TASK →
Your answer must be an exact retyping of the line containing "Husumetliyi Vurarak Yaraladı (99, 2240)" and every line after it through the end of the records below, with no pictures and nothing else.

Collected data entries
━━━━
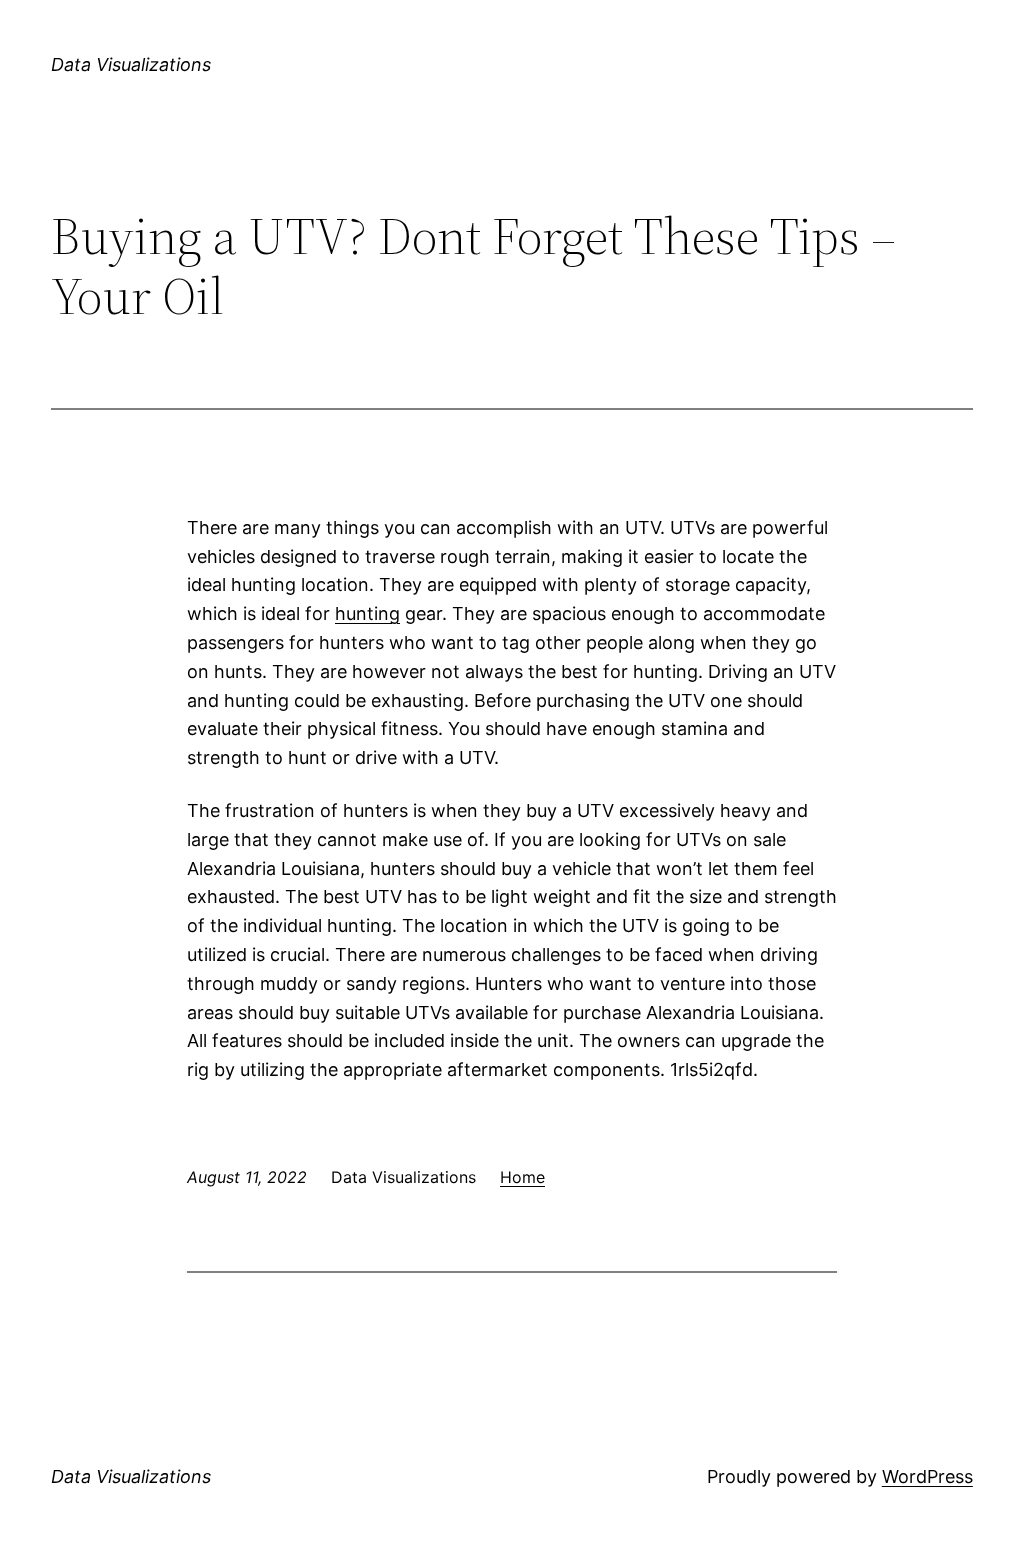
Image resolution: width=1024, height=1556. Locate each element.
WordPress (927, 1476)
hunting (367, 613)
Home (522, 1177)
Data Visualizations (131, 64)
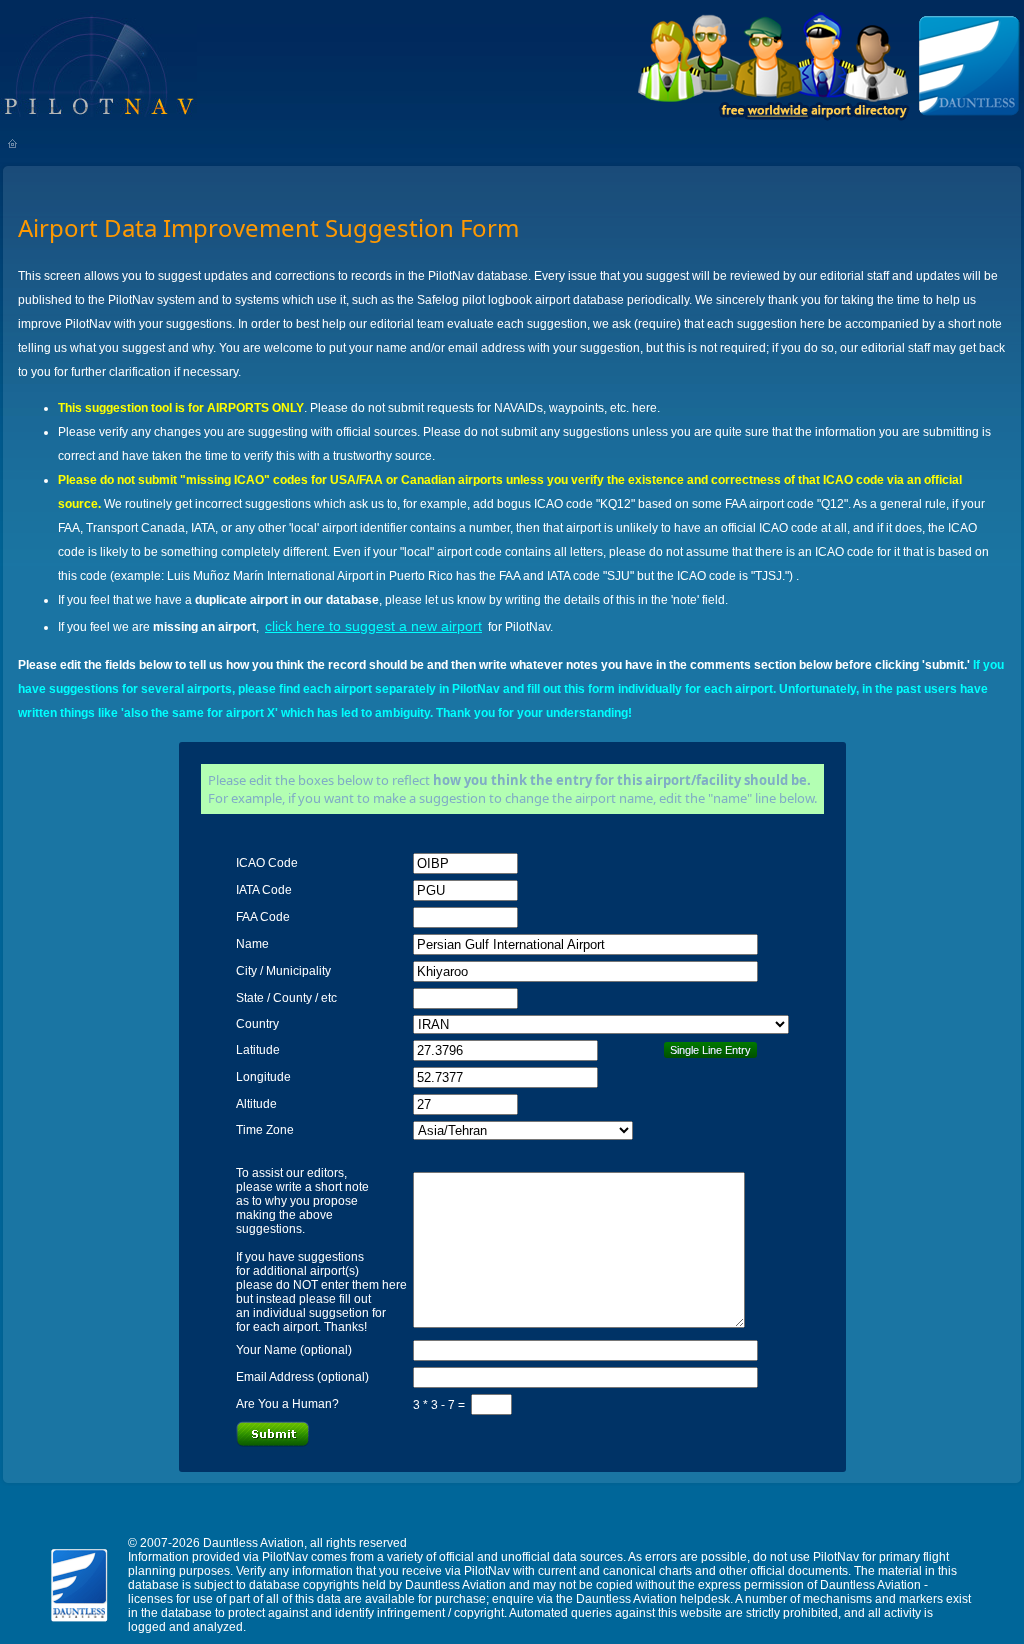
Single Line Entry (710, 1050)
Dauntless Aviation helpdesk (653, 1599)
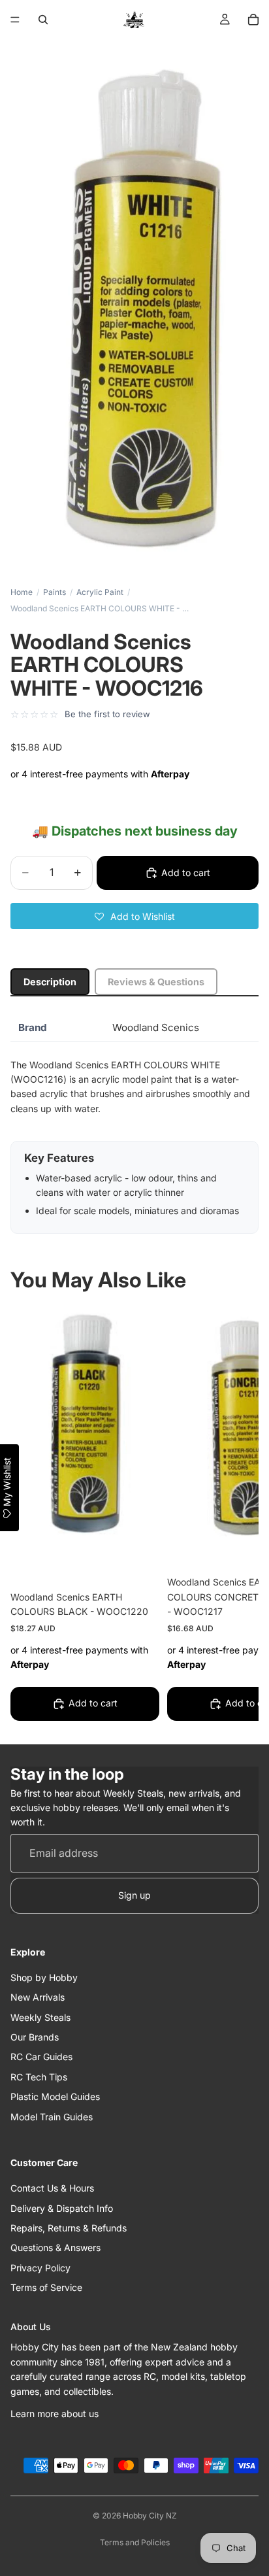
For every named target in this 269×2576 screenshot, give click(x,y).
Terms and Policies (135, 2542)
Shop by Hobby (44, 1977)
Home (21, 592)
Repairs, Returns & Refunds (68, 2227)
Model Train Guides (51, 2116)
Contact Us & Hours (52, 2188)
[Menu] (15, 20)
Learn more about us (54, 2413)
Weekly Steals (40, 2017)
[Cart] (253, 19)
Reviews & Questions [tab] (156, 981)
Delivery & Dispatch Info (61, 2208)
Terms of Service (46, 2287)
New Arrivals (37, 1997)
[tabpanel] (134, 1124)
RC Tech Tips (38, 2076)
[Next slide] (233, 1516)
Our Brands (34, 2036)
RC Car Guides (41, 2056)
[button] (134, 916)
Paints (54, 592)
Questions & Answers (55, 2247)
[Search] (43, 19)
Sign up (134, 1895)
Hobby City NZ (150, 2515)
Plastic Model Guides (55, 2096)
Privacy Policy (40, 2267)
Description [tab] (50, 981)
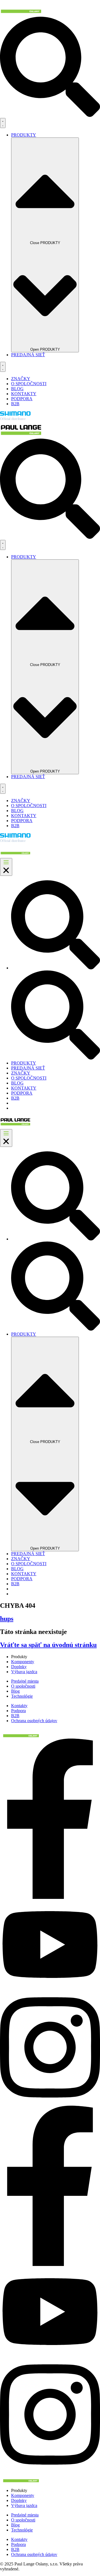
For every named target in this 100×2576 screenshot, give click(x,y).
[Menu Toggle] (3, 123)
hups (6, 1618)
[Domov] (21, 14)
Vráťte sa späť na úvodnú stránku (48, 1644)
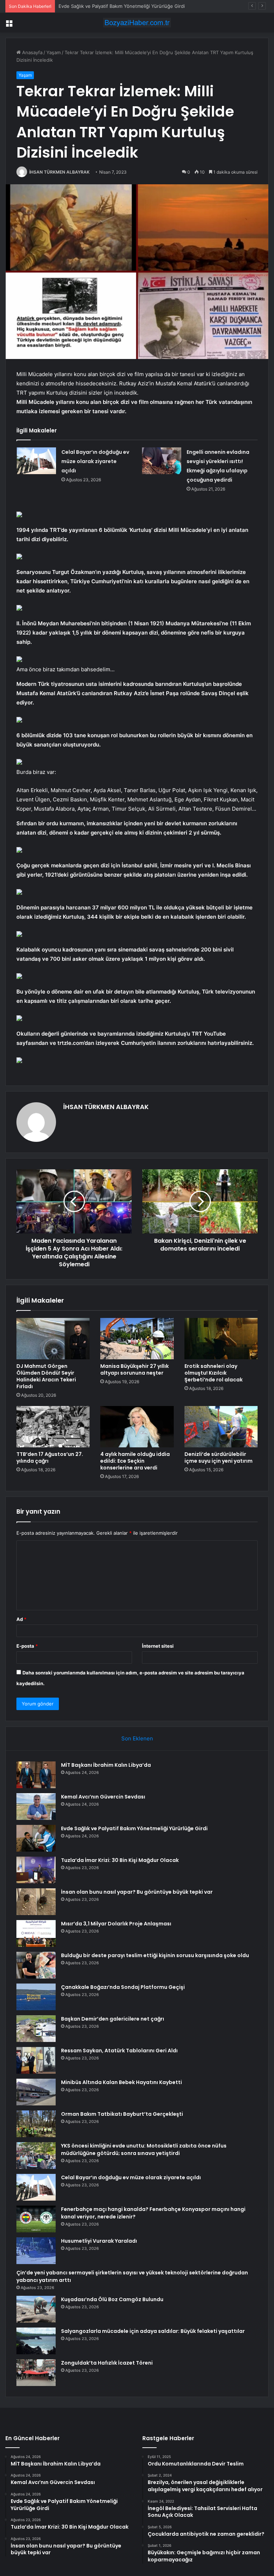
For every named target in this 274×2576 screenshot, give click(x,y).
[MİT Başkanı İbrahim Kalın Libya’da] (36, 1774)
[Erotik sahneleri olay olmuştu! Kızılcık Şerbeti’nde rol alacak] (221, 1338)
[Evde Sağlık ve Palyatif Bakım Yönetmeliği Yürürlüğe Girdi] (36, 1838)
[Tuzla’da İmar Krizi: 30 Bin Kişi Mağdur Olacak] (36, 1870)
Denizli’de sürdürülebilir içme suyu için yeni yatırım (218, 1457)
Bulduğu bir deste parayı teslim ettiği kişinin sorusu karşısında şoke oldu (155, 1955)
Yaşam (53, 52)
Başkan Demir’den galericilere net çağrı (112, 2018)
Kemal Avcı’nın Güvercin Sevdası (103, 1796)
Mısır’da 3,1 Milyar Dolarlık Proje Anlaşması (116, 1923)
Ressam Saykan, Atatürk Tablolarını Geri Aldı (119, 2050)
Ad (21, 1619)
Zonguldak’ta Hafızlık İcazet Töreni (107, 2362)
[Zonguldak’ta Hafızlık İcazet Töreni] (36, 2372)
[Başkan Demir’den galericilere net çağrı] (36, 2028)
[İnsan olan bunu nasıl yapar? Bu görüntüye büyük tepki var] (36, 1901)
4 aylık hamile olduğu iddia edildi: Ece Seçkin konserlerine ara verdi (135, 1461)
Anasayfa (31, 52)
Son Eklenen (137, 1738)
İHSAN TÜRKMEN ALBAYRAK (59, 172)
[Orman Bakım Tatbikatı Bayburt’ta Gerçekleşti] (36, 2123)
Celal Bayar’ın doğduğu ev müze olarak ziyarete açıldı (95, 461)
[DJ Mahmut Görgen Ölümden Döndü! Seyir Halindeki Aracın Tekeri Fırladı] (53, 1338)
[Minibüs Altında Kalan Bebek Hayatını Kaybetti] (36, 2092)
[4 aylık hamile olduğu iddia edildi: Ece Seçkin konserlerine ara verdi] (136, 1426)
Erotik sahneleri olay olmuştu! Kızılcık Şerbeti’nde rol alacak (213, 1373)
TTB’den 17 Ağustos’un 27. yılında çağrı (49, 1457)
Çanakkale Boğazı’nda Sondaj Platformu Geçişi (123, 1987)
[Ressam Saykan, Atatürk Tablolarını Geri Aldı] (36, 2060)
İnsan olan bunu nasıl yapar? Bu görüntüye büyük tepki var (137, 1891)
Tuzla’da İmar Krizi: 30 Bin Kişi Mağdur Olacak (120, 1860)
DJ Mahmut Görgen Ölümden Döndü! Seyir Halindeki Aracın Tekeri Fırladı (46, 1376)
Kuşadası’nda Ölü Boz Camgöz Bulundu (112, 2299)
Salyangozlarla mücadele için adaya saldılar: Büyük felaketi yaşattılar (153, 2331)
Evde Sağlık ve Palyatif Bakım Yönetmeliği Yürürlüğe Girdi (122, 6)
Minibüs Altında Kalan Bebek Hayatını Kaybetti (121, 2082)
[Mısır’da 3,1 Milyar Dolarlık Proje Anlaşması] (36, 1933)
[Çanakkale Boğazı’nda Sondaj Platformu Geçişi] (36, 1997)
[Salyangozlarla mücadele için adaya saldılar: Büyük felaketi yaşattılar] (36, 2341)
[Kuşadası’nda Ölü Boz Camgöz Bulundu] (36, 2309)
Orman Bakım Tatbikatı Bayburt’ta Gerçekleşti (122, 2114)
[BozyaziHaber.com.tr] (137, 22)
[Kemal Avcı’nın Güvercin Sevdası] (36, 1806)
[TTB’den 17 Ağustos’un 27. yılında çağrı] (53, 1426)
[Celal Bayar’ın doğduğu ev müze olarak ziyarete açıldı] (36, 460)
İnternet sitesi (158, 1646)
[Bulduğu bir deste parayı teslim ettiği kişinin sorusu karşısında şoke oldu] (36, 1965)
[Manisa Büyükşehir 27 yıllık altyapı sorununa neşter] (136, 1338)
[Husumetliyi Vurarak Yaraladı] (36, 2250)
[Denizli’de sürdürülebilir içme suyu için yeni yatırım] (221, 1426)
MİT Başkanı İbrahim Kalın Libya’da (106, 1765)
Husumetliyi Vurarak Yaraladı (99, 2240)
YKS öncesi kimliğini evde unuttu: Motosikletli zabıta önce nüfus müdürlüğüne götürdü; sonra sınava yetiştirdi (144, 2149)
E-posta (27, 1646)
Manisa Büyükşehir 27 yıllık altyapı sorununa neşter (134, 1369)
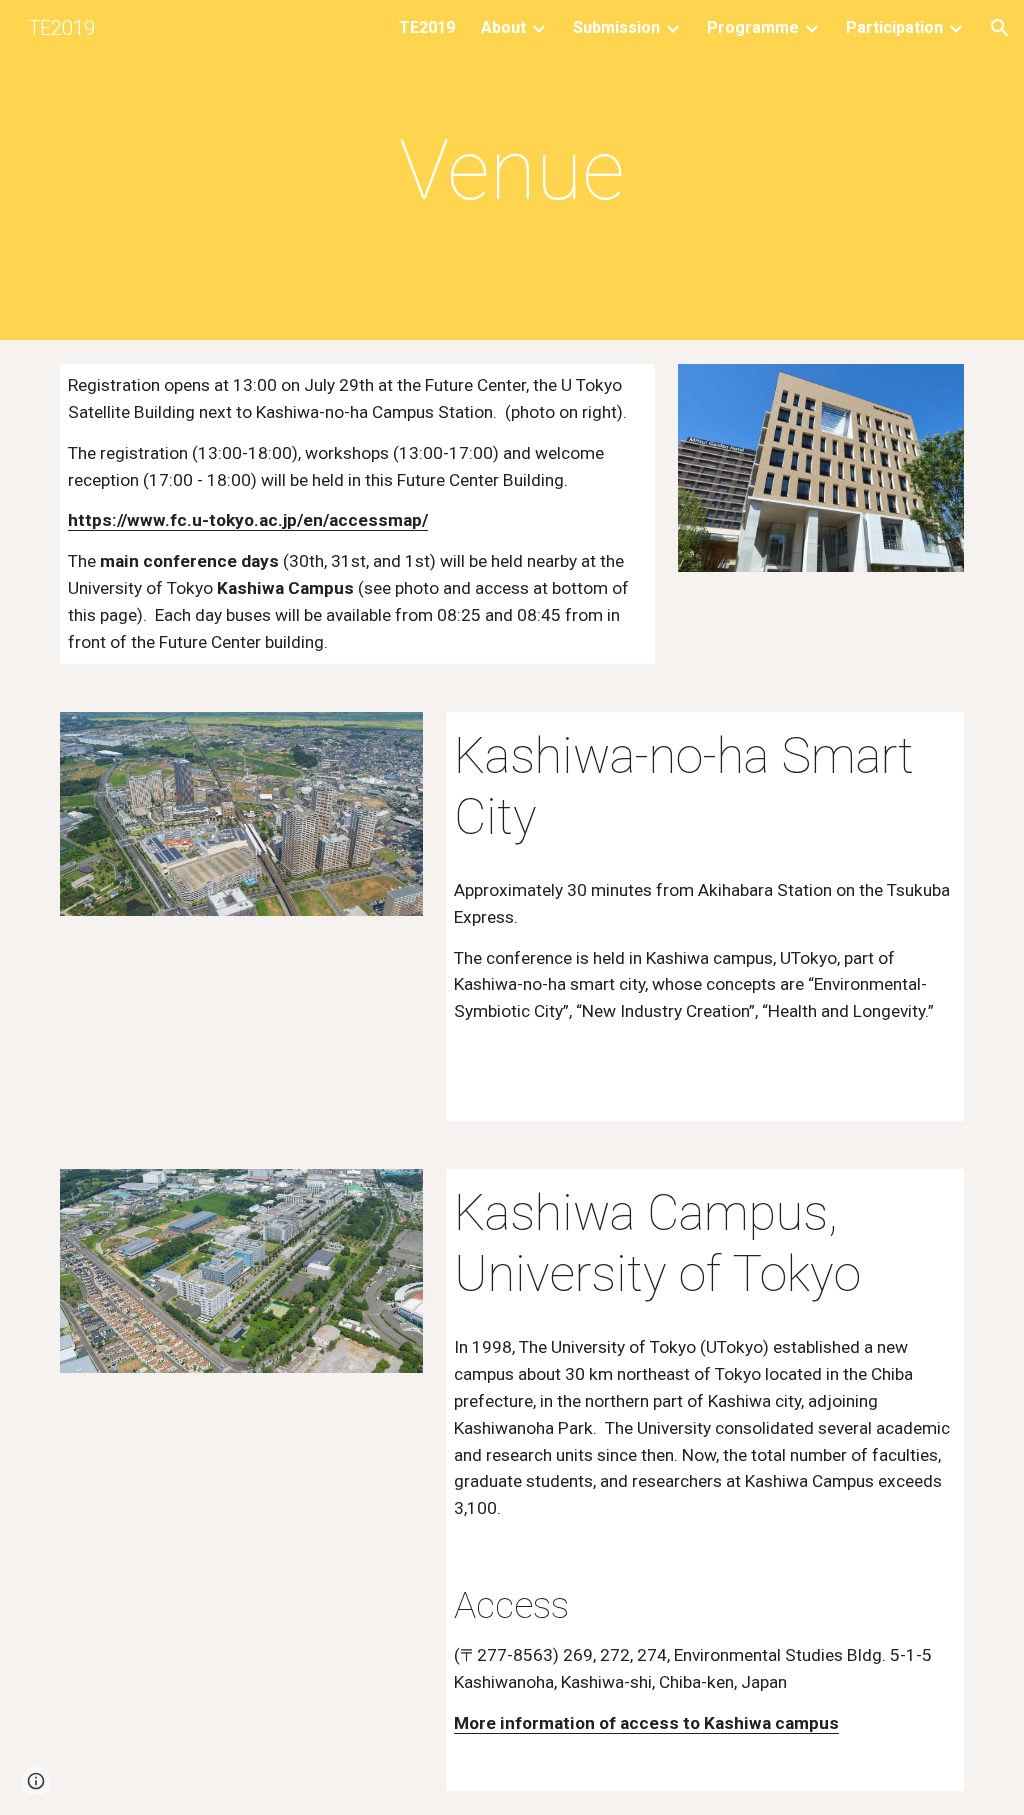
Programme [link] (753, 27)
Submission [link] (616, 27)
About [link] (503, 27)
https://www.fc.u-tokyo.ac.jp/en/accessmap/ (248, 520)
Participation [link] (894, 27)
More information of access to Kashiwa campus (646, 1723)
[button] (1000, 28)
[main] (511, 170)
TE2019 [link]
━━━━
ANSWER →
Husumetliyi Vurarak Yaraladı (99, 2240)
YKS öncesi kimliğini evde unuttu: Motosikletli zabıta önce nüfus müdürlüğüne götürdü; sonra sınava yetiştirdi (144, 2149)
E-posta (27, 1646)
Manisa Büyükşehir 27 yıllık altyapı sorununa neşter (134, 1369)
Programme [link] (753, 27)
Submission [link] (616, 27)
About [link] (503, 27)
https://www.fc.u-tokyo.ac.jp/en/accessmap/ (248, 520)
Participation [link] (894, 27)
More information of access to Kashiwa campus (646, 1723)
[button] (1000, 28)
[main] (511, 170)
TE2019 [link]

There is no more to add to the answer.